▶ _Data items_
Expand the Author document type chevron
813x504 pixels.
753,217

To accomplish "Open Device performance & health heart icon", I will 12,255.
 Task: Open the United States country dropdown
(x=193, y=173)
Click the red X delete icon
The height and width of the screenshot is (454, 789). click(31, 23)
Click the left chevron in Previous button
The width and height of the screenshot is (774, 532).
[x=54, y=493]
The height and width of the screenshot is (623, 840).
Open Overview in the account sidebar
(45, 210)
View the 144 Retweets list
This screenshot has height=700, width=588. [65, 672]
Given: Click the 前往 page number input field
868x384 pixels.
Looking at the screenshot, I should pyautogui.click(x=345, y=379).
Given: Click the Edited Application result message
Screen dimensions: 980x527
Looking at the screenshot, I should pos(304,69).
...
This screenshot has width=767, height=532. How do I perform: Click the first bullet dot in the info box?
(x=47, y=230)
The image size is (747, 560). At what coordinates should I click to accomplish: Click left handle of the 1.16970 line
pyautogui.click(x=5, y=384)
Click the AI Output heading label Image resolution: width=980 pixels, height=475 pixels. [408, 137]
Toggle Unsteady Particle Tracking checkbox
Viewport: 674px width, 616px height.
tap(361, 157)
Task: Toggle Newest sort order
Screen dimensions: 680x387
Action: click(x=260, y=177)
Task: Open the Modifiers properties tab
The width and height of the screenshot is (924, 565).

▶ _Task to carry out_
Your answer must be the lines above from the one containing "Toggle Unsteady Particle Tracking checkbox" to the one containing "The width and height of the screenshot is (924, 565).", both included, restated word for word.

▶ _Task result_
Toggle Unsteady Particle Tracking checkbox
Viewport: 674px width, 616px height.
tap(361, 157)
Task: Toggle Newest sort order
Screen dimensions: 680x387
Action: click(x=260, y=177)
Task: Open the Modifiers properties tab
The width and height of the screenshot is (924, 565).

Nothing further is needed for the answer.